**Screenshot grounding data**
......
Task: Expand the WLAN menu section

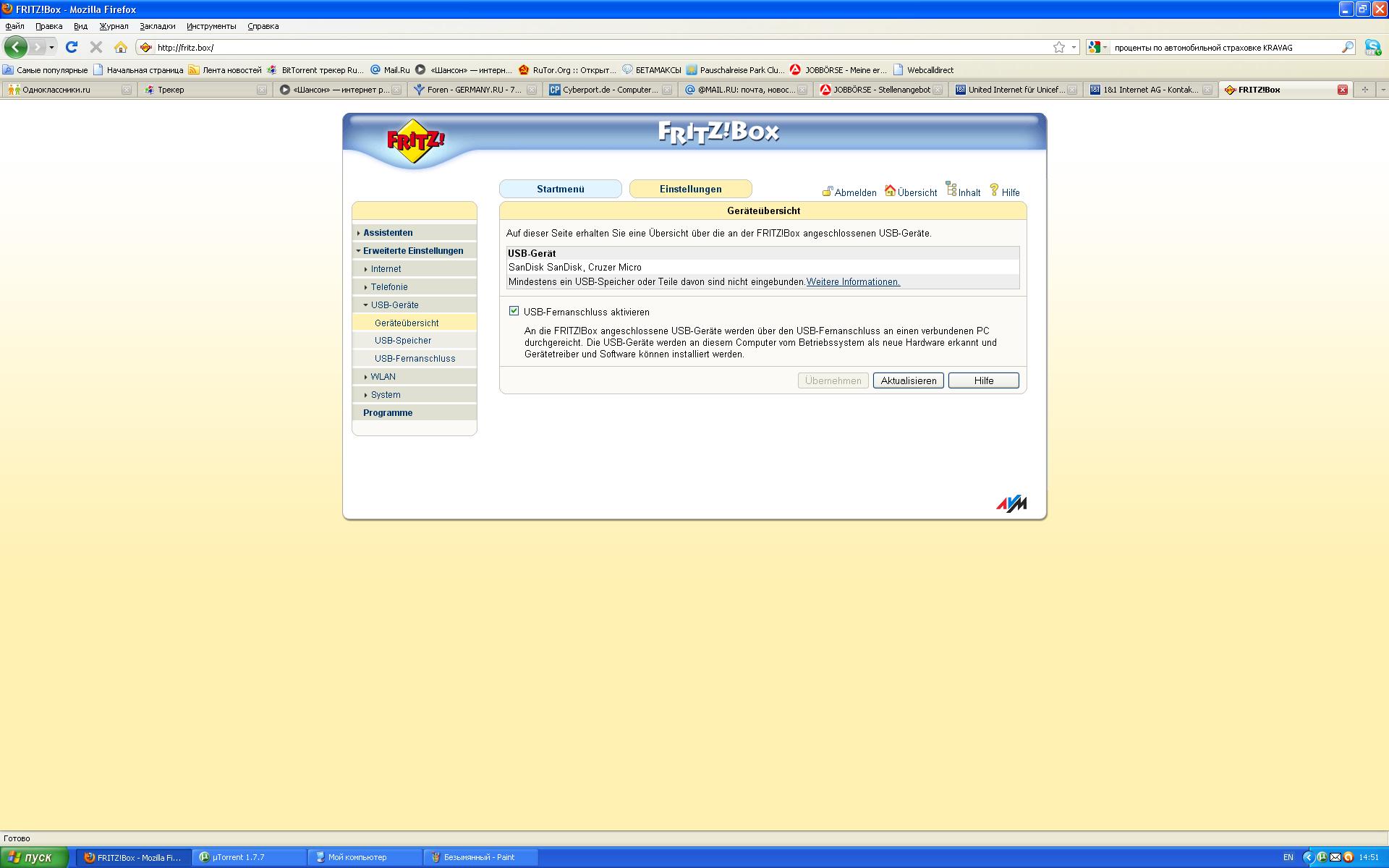Action: coord(383,377)
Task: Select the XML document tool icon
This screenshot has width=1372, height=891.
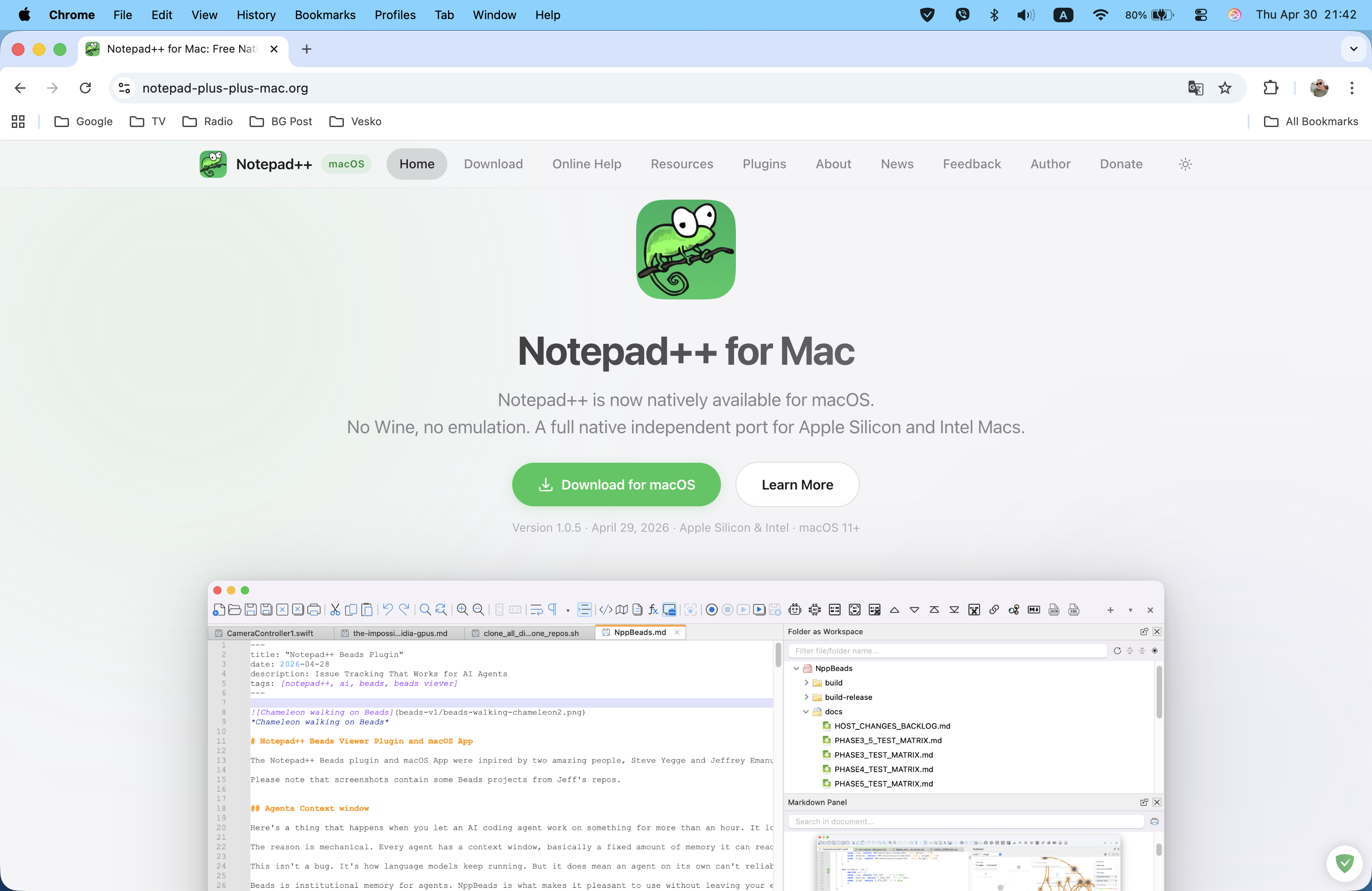Action: [x=1074, y=610]
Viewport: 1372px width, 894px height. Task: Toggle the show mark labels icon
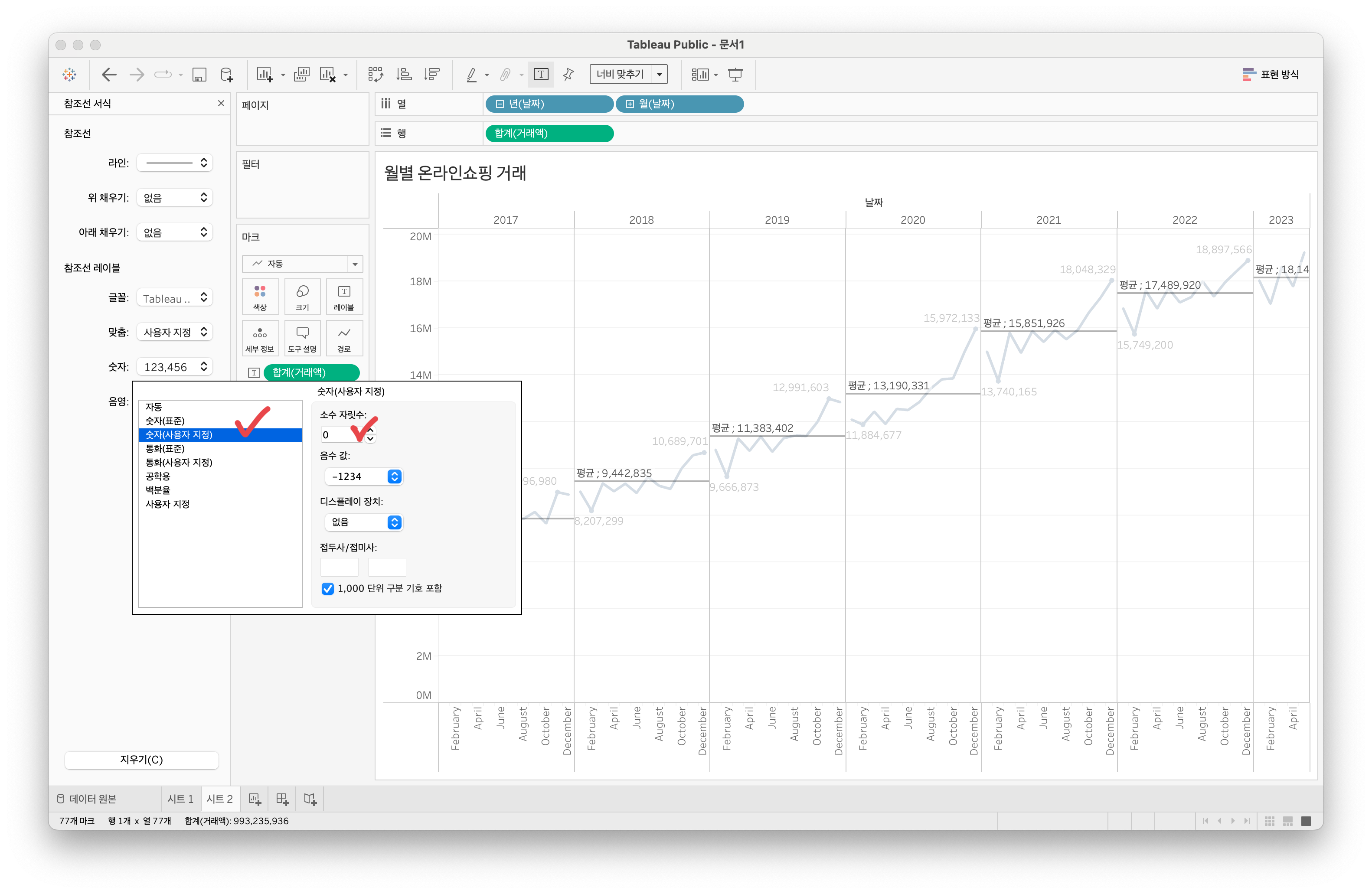click(541, 75)
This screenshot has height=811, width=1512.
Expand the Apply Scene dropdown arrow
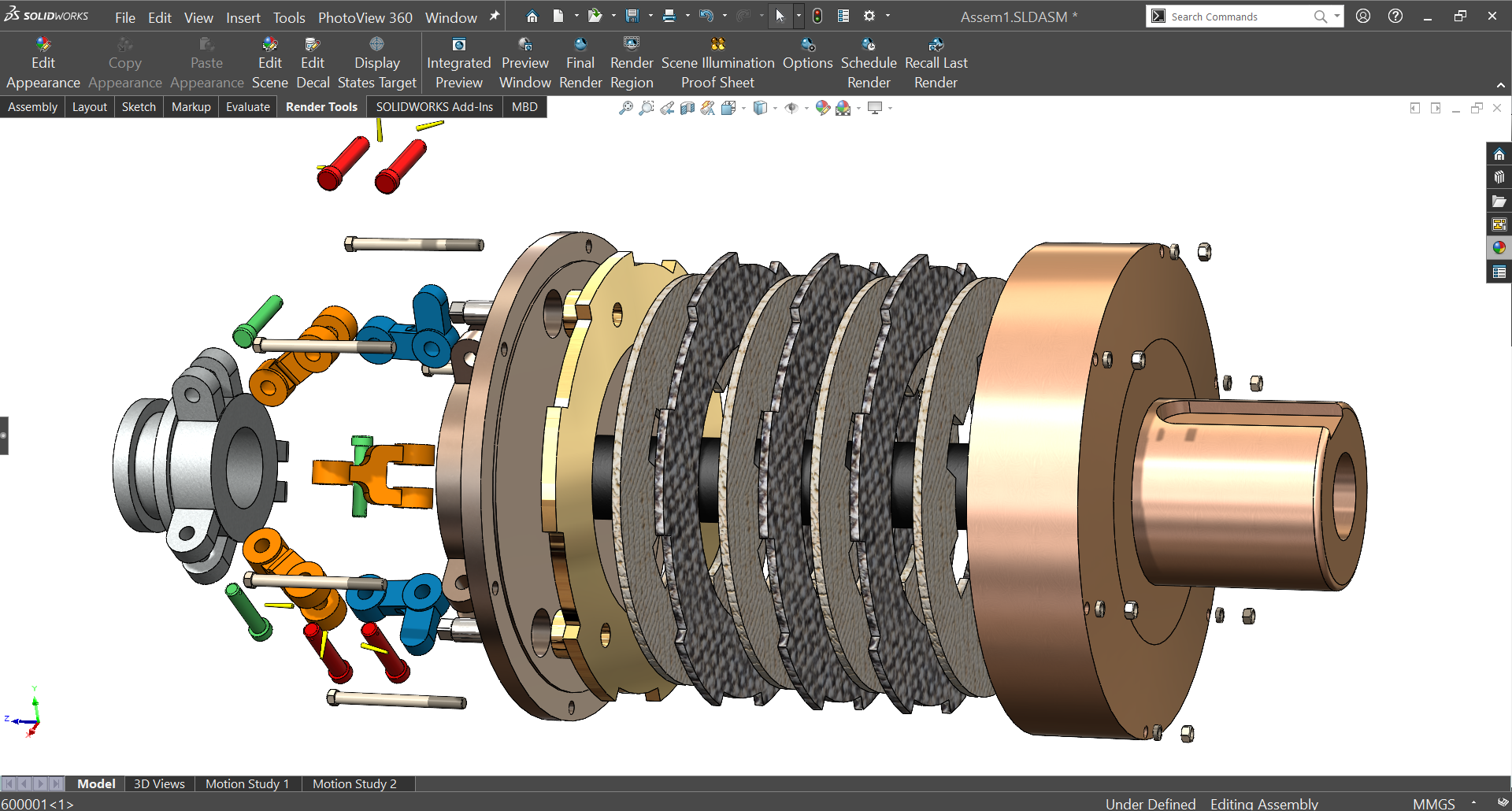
......
Could every entry be restated word for word, pictures excluded?

Task: Expand the WLAN menu section

Action: coord(383,377)
Task: Select the XML document tool icon
This screenshot has width=1372, height=891.
Action: [x=1074, y=610]
Viewport: 1372px width, 894px height. Task: Toggle the show mark labels icon
click(541, 75)
This screenshot has height=811, width=1512.
Expand the Apply Scene dropdown arrow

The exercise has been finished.